Sorry (again) for the lag O:)

On Thu, Jun 15, 2006 at 05:11:56PM +0200, Alfred M. Szmidt wrote:
>    Package descriptor:
> 
>    I would like to have a package descriptor in lisp-like form, just
>    one file to store this information:
> 
>     - package name (the same as the file) f.ex "gcc.gnu-package"
>     - package version
>     - dependencies and version ranges supported for dependencies
>     - binary repositories path
>     - one line description
>     - long description
>     - sha1/md5 hash of the binary file
>     - name/mail of the maintainer
>     - ...
>     - something more?
> 
> Sounds good, though the format of each sexp (specially the dependency
> stuff) needs to be pondered about.  I think that much of this data can
> be grabbed from the Free Software Directory.

Yup, having an easy to grab all this info will make a database easy
to be generated. We must discuss about the format itself. SEXPs, Double dot
separated values, etc.. any proposal? idea?

>    It would be good to allow to choose some "flags", but to fix the
>    complexity of this we could pack different packages with suffixes
>    like this:
> 
>    classpath.gnu-package
>    classpath-x11.gnu-package
> 
> I think this should be an optional feature, compiling the same package
> with different flags is alot of work.  I'd prefer that "our" packages
> are always compiled with all the features that are provided.  This
> will reduce our workload considerably, if then someone wishes to have
> an Emacs without X, they can create a new package called
> emacs--nox--21.4.tgz or similar.  What do you think?

I think that there'r some features that must force the package to be
splitted in two.

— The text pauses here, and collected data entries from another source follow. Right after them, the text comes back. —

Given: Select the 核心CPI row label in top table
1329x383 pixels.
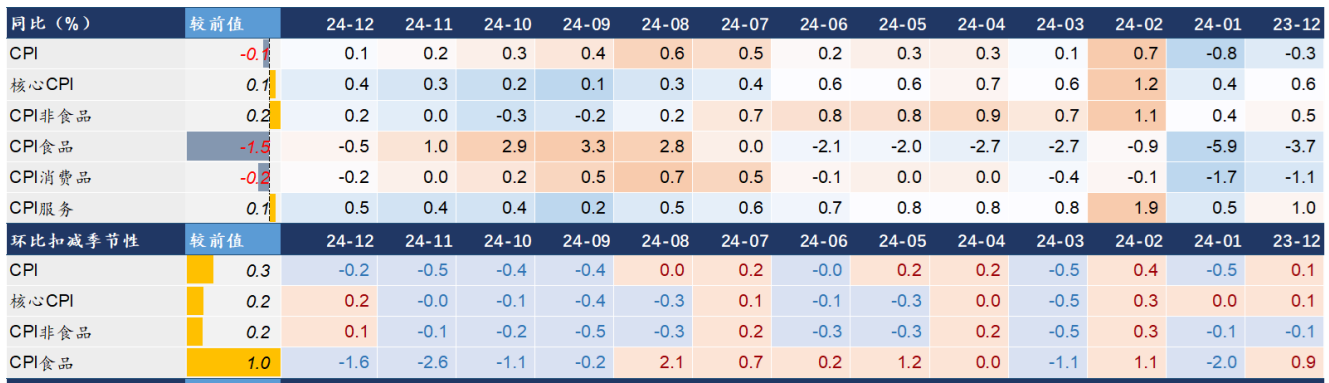Looking at the screenshot, I should [x=41, y=85].
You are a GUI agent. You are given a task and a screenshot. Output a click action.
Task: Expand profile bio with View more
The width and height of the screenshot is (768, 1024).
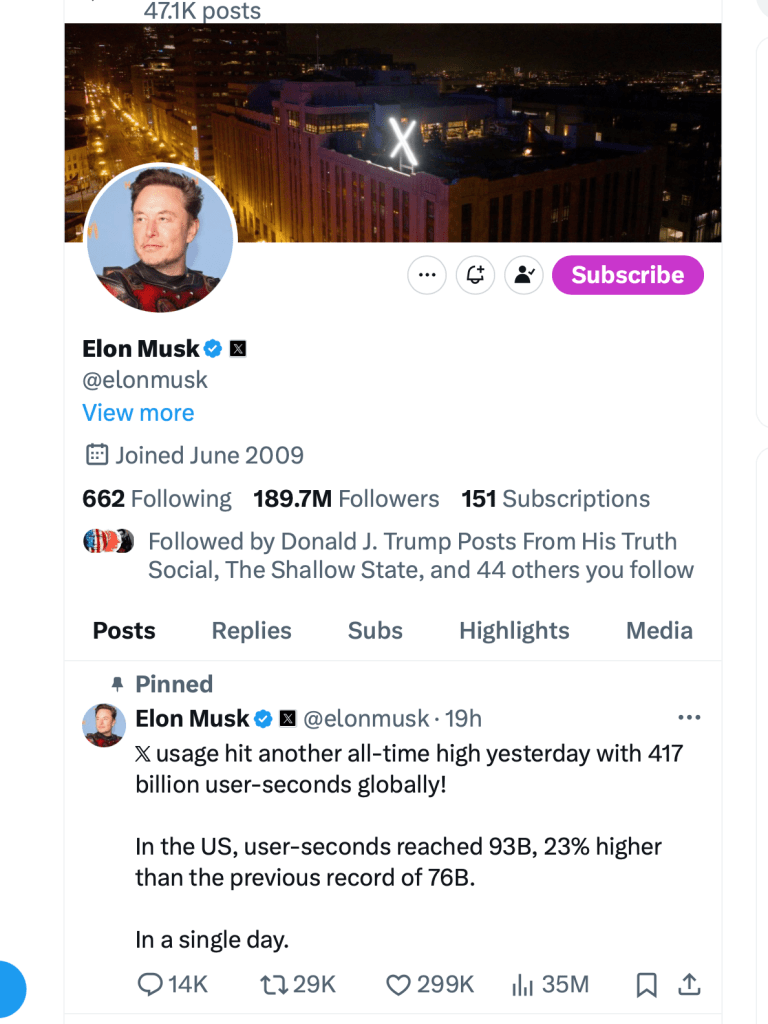point(138,413)
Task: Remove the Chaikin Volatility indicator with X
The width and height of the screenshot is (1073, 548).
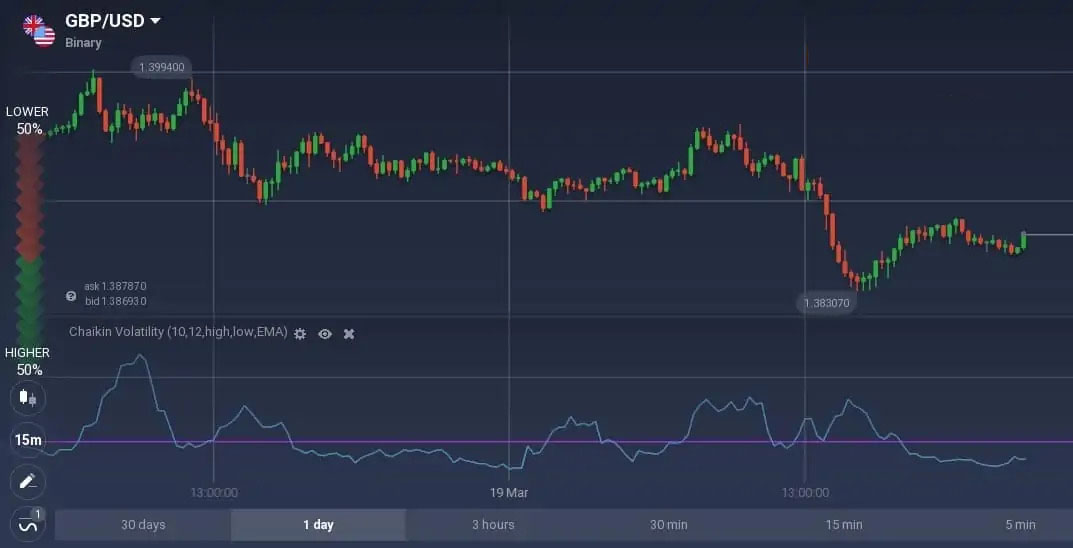Action: click(349, 333)
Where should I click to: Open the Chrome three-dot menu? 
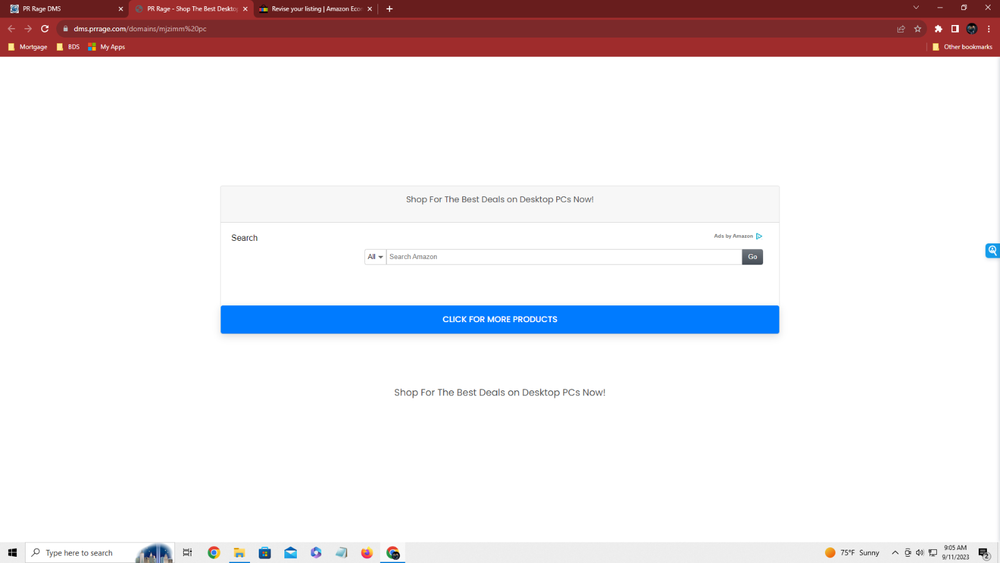tap(989, 29)
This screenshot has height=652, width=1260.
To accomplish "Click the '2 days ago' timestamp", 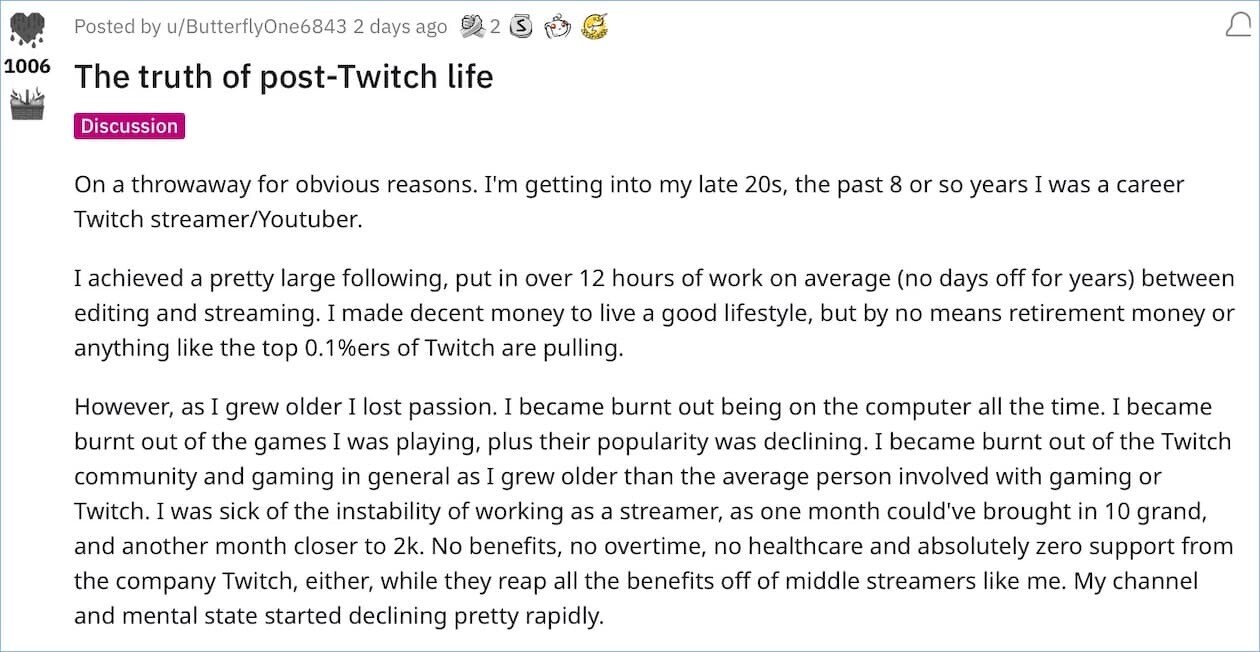I will click(396, 27).
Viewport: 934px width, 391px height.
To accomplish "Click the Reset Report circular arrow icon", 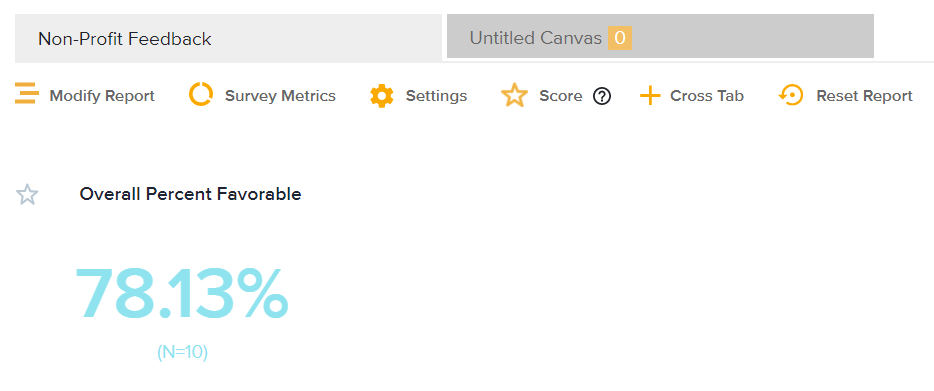I will [x=791, y=95].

Like the X support that carries a lot of dependencies. BTW
lightweight dependency options must be enabled. BTW this is a package-specific
stuff.

>    So, this package descriptors can be stored on a directory
>    updateable with gnuarch/rsync/git.., so we could get different
>    sources on the same repo.
> 
>    stut will browse this database and resolve the dependency tree. The
>    binary tarballs would be fetched from the repostories referenced by
>    the package descriptor. so we could define some base repositories
>    like FTP's, etc.
> 
> I'm not sure if I understand this.  Shouldn't the package descriptor
> be stored with the package?  Or is this some canonical file which
> lists all packages availaible from a site?  Much like the Packages
> that gets used by apt-get?

Yup this will allows us to install binary packages with no external database
required. Or use the package databases to get the pacakge info.

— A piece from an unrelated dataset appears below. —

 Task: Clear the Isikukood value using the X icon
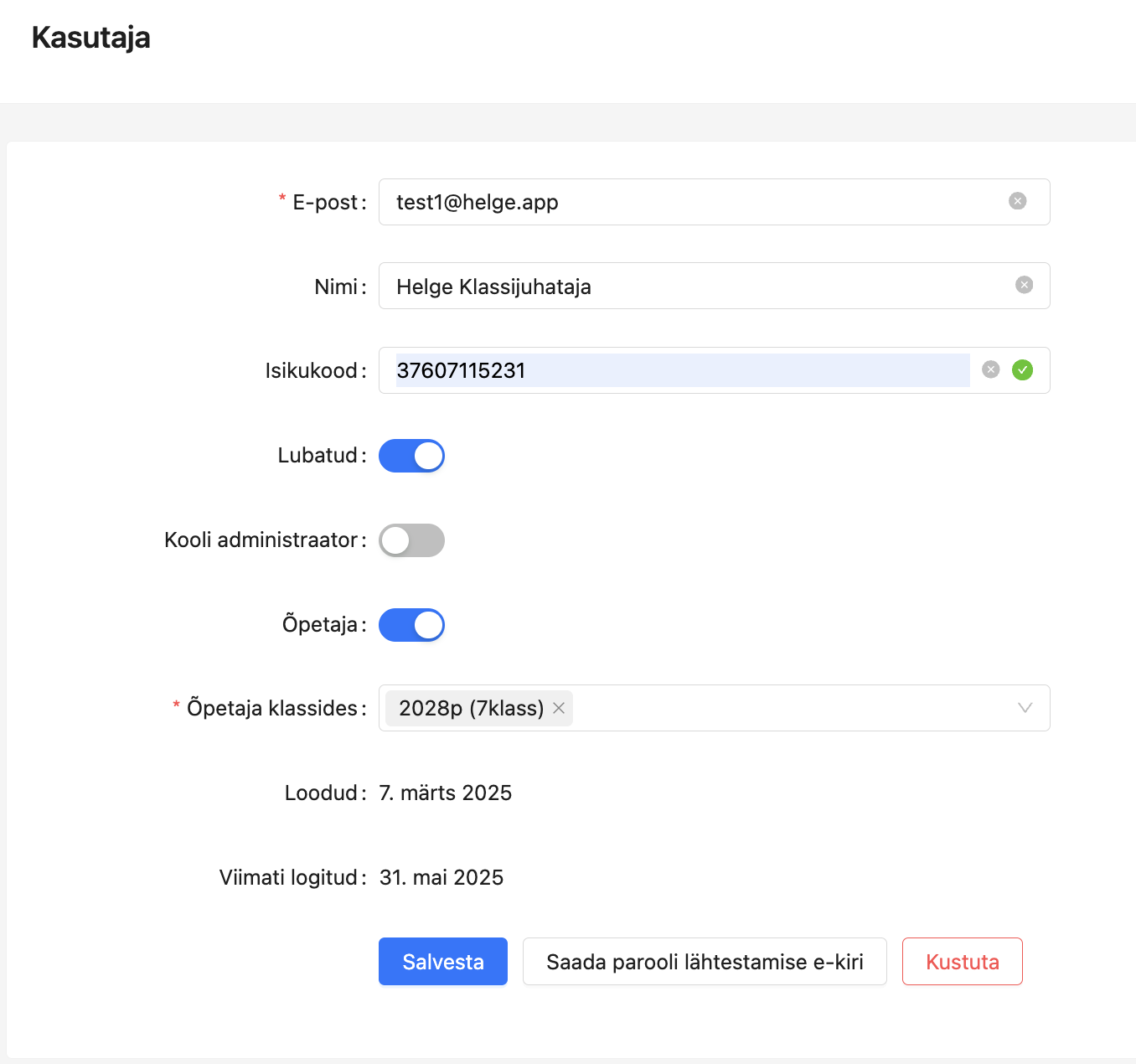[990, 370]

> I'm not sure that I like having stut try and calculate its own
> dependencies, the idea was to have a translator (or a feature in stow)
> that would provide this information in a dynamic manner, so a front
> end would just look at that info to figure out which dependencies are
> missing; a user could also look at it by just looking at the file.

Uhm, this looks really nice to me, but too complex, but it will be
faster and easily portable, because dependency tree could be done
by virtual symbolic links handled by the translator.

> Though on the other hand, it it extremely useful to calculate the
> dependencies before installing something.  In which case
> stut/apt-get/... would still have to figure everything out anyway.
>
>    So, it would be nice to pack some scheme scripts inside the
>    package:
> 
>    [tarball]
>    packagename-version/...
>    metadata/...
> 
> Consider a user extracting several packages in the current directory.
> The metadata/ directory will be overwritten.  A better scheme is to
> store metadata in package-version/metadata.  I used
> package-version/SUMMARY/ as the directory for containing meta-data in
> one of my notes.

The metadata directory does not have to be extracted to the prefix
directory, it must be handled by the package manager, so metadata directory
can be replaced by the .gnu-package descriptor file.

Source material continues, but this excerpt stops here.